I have been thinking about it more, and have changed my mind about something. Martyn Lloyd Jones was right to call out those who claim persecution for righteousness when in actuality they have sown the wind, and are now reaping the whirlwind.
We must understand that sometimes God’s people do actually suffer for the sake of righteousness. Missing this was my concern before, and I dread the possibility that we in the household of faith would say those who actually are suffering for righteousness sake would be dismissed as having brought it all on themselves.
Moreover, when it is the case that Christians suffer for righteousness, we are called to not be afraid of those who would punish good behavior from corrupt motives or because they are envious. Instead, we are to prioritize, and to make preparation for, answering accusers with gentleness and respect, and with a good conscience, so that those who hate our good behavior in Christ will be ashamed of themselves.
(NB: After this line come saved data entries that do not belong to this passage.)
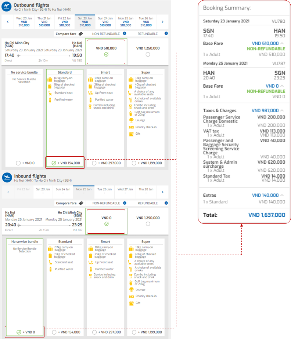Click the Outbound flights airplane icon
This screenshot has height=339, width=291.
tap(7, 7)
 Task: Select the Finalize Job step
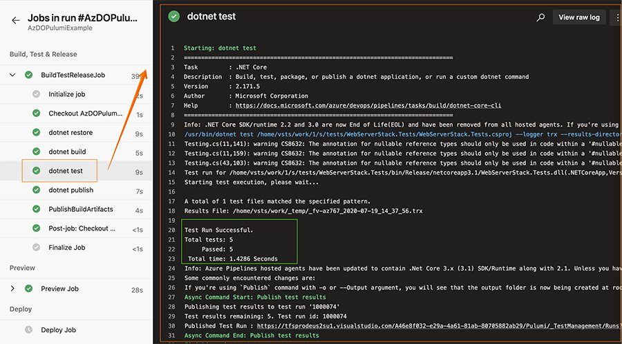[x=66, y=248]
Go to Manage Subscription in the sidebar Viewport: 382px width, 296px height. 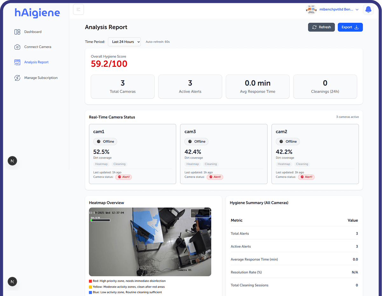click(x=41, y=78)

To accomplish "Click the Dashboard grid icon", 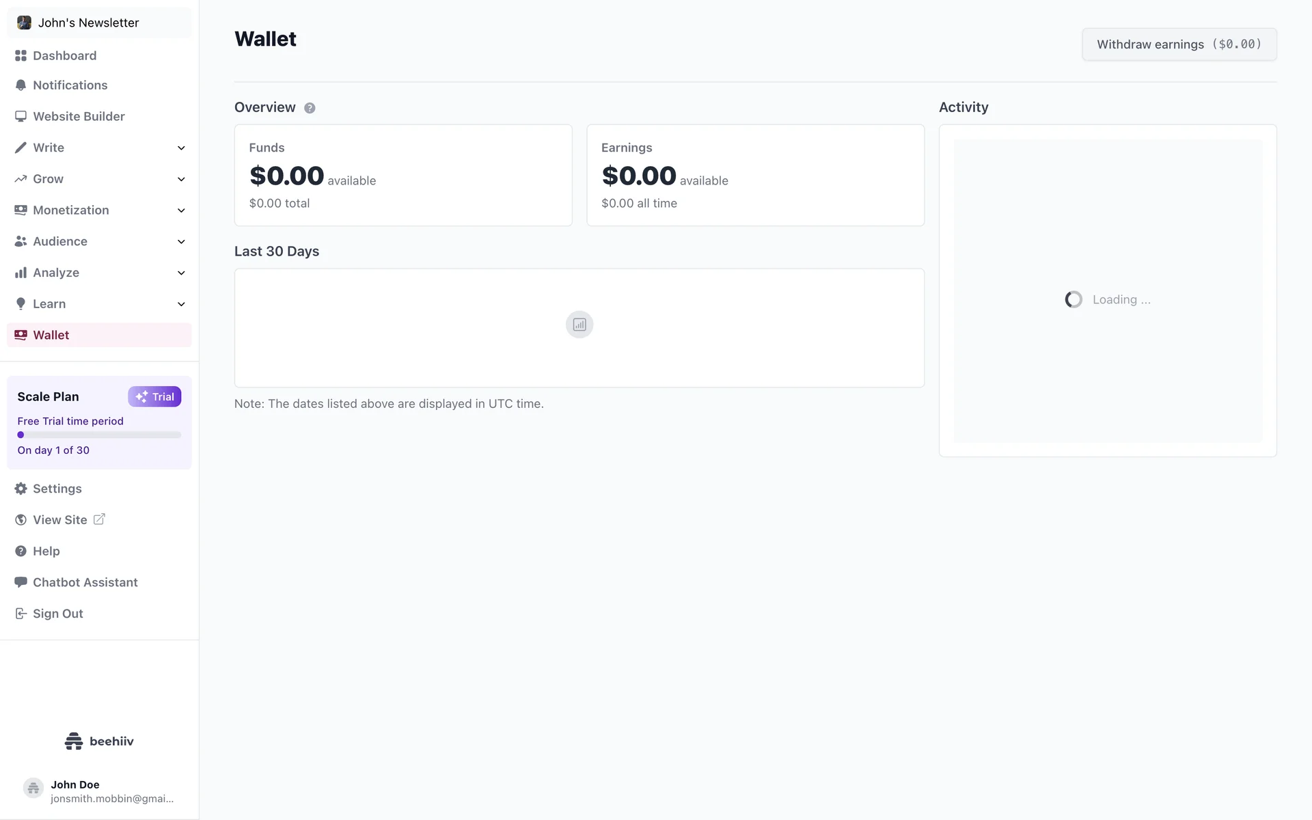I will click(21, 55).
But the esteemed Welshman was right to point out that not all who claim to be in Christ and behaving well can be so trusted. Some, for instance, may claim to be Christians and yet deceive themselves. Others may actually belong to the Church and yet behave badly because they are following bad examples which they were told are a form of godliness.
As Hosea says, I think it can be applied to them: “The standing grain has no heads; it shall yield no flour; if it were to yield, strangers would devour it.”
Here lately I have been reading up on the Ecumenical movement in our day. And it somewhat amuses me that I find myself agreeing with certain points made by Dr. Peter Leithart about the carnality of embracing the sentiment inherent to “I am of Paul,” “I am of Apollos” where Protestant denominations are concerned.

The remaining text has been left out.